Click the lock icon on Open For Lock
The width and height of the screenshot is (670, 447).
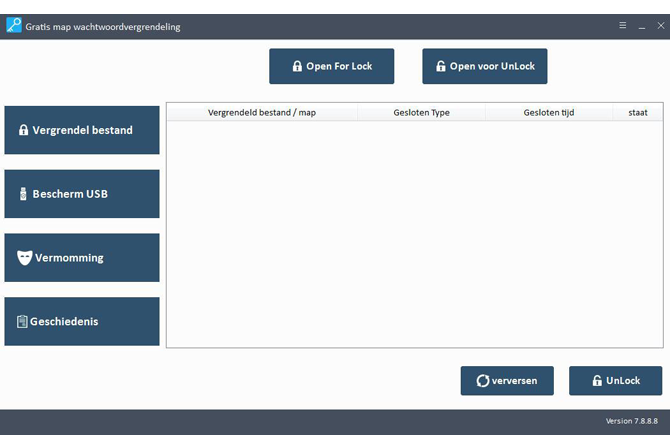tap(297, 66)
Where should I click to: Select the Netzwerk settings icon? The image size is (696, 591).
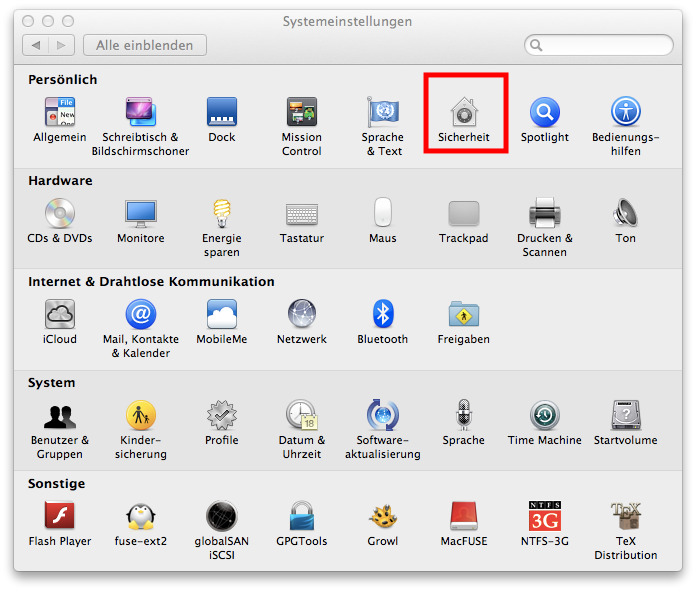[301, 314]
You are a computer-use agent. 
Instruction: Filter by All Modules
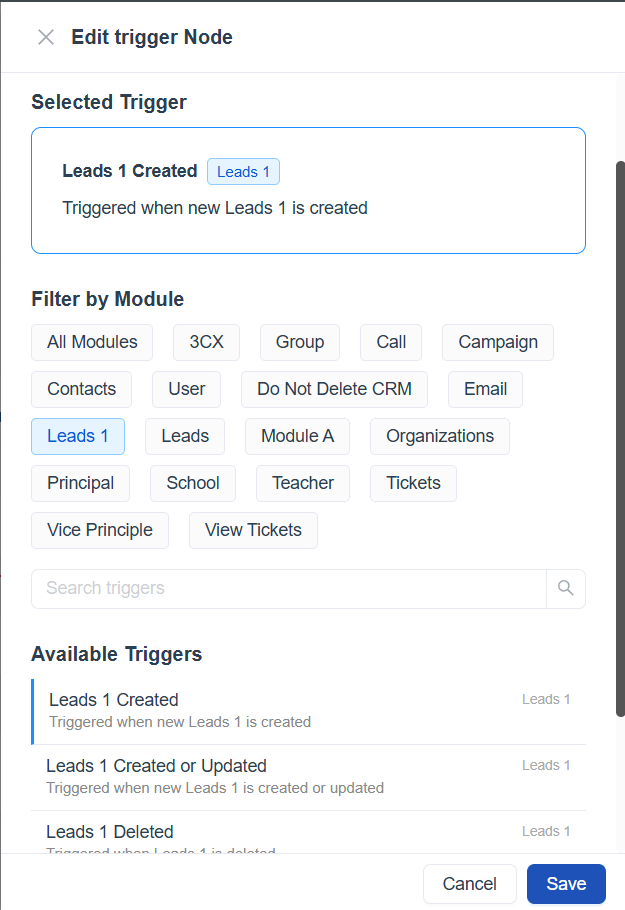(92, 342)
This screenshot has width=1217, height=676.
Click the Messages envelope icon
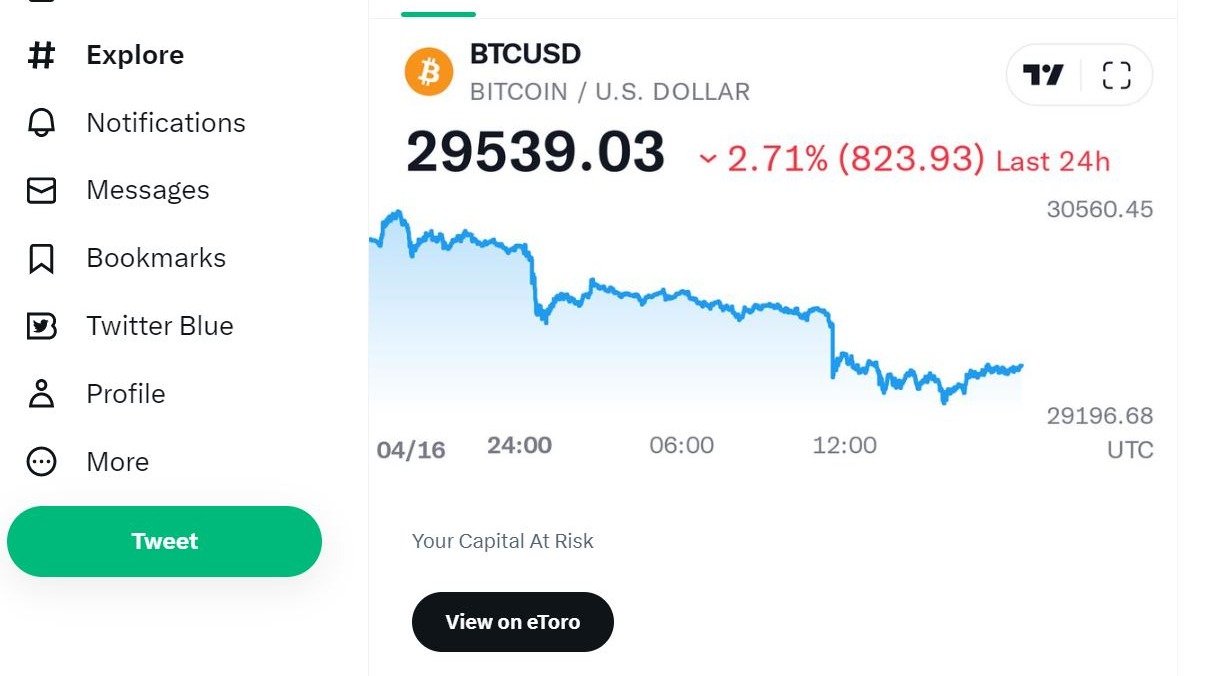(x=41, y=190)
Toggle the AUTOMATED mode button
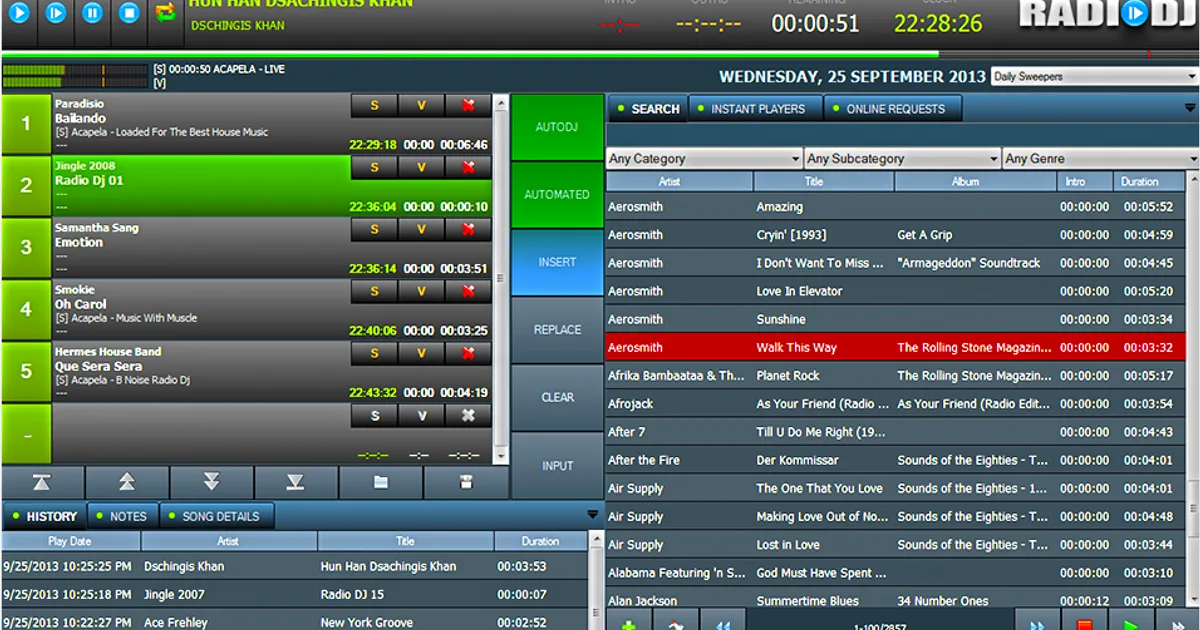Screen dimensions: 1200x630 [556, 195]
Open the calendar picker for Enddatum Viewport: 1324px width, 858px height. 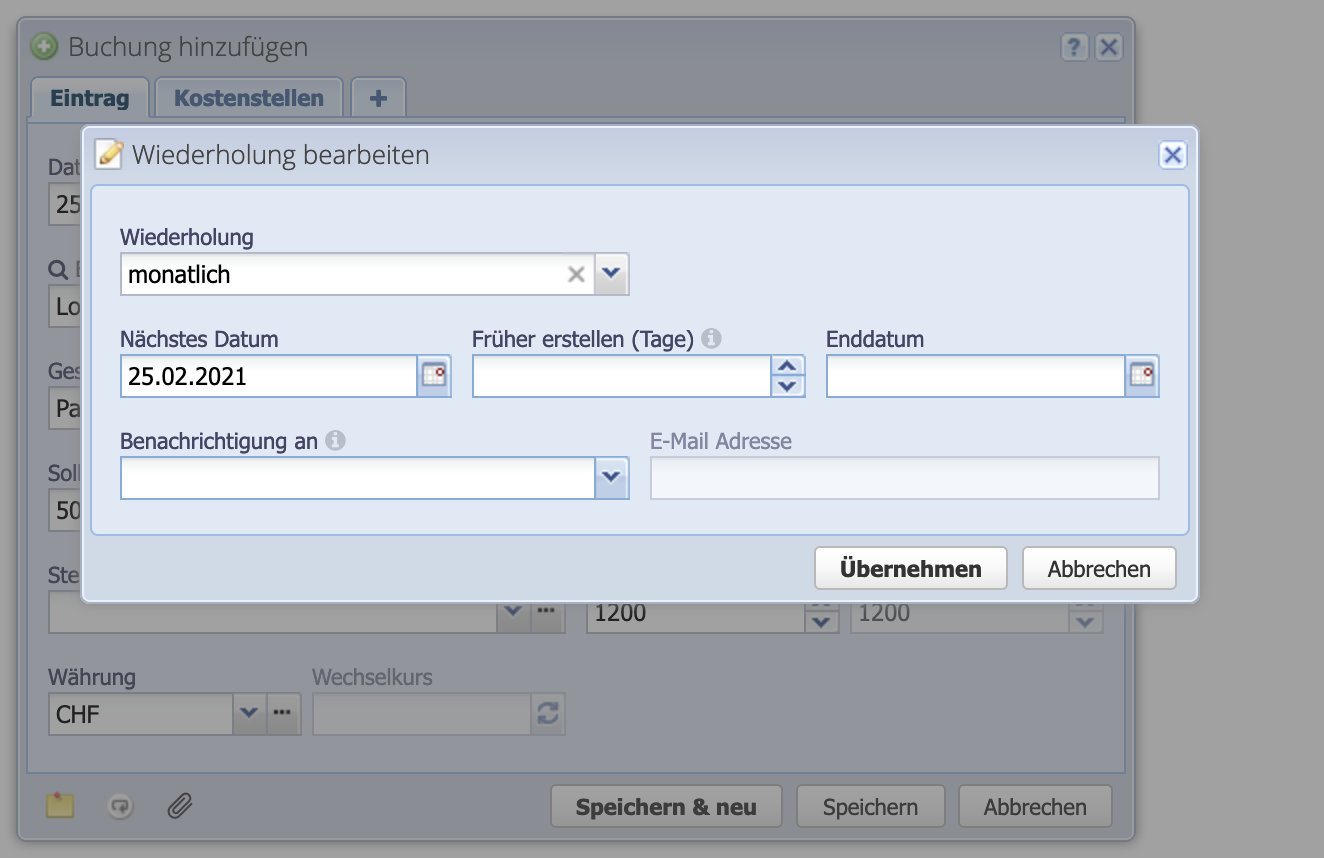pyautogui.click(x=1142, y=376)
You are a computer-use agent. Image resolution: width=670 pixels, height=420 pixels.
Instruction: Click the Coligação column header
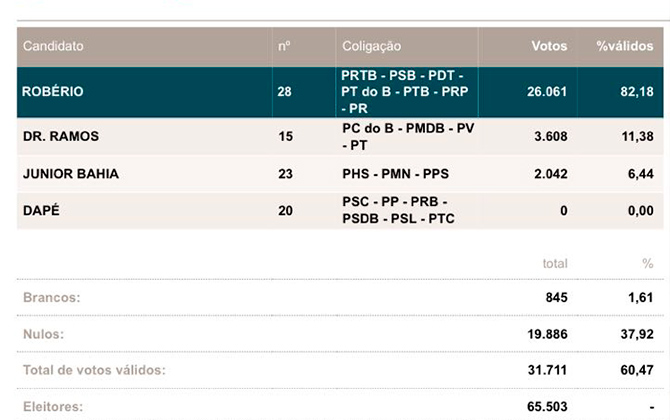tap(371, 46)
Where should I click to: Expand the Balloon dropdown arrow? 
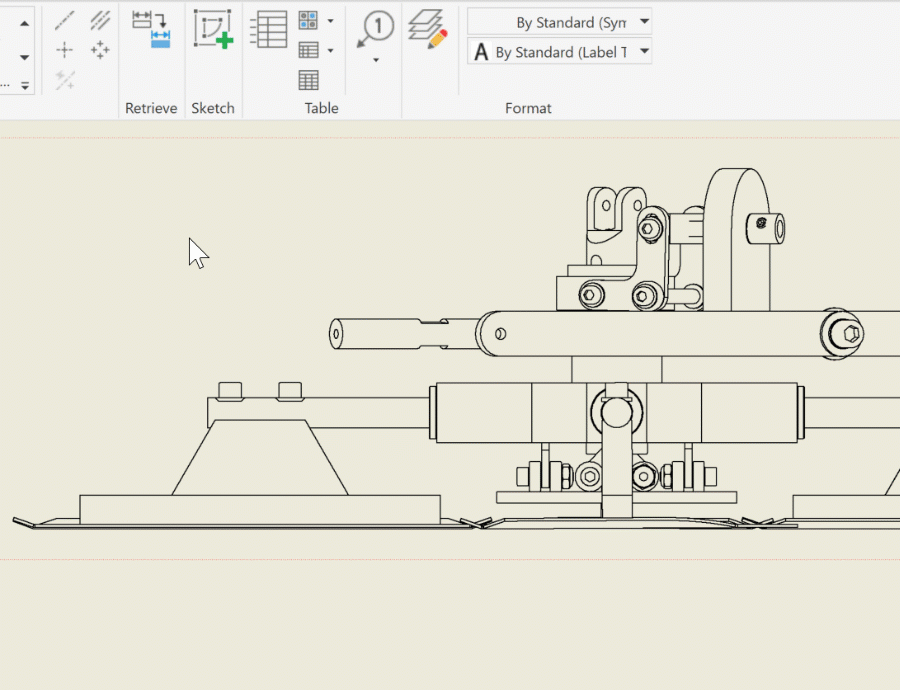point(376,61)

....

--- Assignment ---
Only the number should be given: the count of lines above that hold the word "agent".

--- Result for this exercise ---
2